Task instructions:
Filter the entries below, keeping only lines with "computer".

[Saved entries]
+--
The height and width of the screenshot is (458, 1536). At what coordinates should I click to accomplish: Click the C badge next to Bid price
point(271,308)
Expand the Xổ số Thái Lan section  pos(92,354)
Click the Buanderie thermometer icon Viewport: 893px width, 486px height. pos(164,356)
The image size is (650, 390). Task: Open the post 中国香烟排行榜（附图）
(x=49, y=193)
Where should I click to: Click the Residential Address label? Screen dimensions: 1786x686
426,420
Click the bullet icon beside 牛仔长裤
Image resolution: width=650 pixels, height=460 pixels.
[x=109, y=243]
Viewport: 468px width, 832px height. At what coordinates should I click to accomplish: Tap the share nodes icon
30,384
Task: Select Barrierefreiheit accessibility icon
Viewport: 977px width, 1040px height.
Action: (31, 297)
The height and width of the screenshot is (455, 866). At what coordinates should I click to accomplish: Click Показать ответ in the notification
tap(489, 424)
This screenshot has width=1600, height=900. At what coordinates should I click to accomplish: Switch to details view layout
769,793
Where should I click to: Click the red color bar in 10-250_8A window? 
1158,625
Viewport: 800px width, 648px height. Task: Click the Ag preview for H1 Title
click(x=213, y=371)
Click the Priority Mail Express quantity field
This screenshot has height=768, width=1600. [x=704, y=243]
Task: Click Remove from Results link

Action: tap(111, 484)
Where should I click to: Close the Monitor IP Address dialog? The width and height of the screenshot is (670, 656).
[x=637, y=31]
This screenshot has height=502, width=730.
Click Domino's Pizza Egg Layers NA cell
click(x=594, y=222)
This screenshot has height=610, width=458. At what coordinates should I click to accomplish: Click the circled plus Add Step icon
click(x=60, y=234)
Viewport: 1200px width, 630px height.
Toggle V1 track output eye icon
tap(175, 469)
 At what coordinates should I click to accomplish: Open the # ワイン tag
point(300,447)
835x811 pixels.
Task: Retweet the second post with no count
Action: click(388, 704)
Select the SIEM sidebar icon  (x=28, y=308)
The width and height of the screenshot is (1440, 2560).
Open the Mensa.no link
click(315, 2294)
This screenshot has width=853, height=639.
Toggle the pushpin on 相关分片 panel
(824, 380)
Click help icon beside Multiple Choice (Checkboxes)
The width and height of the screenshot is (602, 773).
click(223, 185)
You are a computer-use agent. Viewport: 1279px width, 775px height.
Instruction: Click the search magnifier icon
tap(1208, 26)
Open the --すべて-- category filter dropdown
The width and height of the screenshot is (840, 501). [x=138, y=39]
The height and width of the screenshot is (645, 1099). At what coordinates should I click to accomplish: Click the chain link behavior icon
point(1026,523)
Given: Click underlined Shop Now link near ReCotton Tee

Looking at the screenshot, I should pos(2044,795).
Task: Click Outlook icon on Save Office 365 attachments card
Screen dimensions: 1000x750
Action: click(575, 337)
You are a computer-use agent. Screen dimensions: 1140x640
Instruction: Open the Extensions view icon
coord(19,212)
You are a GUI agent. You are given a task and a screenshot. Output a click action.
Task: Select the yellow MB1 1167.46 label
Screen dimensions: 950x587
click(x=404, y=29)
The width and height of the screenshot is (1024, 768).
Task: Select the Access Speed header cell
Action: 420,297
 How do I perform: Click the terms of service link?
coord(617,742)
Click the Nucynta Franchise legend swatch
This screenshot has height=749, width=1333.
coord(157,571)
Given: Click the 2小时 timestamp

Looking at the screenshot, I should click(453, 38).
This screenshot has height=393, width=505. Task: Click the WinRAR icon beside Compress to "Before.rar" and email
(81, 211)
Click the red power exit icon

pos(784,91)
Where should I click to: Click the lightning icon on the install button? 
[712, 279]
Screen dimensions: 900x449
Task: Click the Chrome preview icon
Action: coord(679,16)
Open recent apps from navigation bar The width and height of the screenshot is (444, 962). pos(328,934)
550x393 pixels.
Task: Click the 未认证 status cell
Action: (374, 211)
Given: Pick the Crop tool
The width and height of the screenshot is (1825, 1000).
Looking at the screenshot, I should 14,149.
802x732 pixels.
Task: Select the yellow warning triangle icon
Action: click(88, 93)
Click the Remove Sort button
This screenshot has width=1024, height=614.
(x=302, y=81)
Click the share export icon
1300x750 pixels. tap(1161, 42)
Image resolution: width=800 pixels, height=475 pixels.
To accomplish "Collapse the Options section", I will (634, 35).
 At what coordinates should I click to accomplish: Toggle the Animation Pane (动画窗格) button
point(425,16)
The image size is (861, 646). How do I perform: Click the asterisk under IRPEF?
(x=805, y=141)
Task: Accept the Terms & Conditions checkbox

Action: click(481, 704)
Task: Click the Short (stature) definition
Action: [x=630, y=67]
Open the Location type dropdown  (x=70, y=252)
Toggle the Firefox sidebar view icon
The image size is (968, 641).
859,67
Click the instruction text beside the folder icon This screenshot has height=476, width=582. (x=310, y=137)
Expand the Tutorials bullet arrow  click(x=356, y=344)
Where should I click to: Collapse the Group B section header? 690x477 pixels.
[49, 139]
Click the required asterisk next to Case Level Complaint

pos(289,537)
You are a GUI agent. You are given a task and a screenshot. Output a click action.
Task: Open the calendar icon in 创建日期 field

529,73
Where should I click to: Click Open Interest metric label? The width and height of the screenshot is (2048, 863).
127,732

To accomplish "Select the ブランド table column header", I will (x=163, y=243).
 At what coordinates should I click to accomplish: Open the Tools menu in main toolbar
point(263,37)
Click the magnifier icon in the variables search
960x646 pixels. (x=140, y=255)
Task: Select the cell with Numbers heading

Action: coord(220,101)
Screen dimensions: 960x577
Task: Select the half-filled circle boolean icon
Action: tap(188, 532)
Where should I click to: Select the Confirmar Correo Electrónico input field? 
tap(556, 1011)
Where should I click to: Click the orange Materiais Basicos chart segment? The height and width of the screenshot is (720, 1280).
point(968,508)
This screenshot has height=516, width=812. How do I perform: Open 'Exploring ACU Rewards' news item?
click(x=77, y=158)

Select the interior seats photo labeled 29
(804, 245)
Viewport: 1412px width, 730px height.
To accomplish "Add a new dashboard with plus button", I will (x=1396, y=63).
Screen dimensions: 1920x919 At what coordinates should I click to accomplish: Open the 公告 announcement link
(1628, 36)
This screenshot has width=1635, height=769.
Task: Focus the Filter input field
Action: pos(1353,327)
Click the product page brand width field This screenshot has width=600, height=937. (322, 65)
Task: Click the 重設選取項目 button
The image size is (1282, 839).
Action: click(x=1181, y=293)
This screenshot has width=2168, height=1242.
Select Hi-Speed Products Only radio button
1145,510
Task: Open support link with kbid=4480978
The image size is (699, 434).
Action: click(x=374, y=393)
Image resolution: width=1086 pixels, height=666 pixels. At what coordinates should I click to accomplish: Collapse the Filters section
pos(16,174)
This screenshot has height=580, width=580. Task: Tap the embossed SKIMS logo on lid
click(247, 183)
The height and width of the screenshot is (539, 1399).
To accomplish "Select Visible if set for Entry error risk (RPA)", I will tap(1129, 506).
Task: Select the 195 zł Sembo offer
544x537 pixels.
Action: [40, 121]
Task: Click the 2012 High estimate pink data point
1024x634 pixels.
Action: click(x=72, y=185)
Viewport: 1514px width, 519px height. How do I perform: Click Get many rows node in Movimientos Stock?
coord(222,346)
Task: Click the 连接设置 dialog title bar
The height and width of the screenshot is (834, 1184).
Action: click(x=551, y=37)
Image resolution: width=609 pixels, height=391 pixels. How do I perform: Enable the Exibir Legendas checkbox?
+--
Solution below:
You are a computer-use agent. Viewport: 1279px width, 775px height.
You are a computer-use agent. Screen dimensions: 1140x640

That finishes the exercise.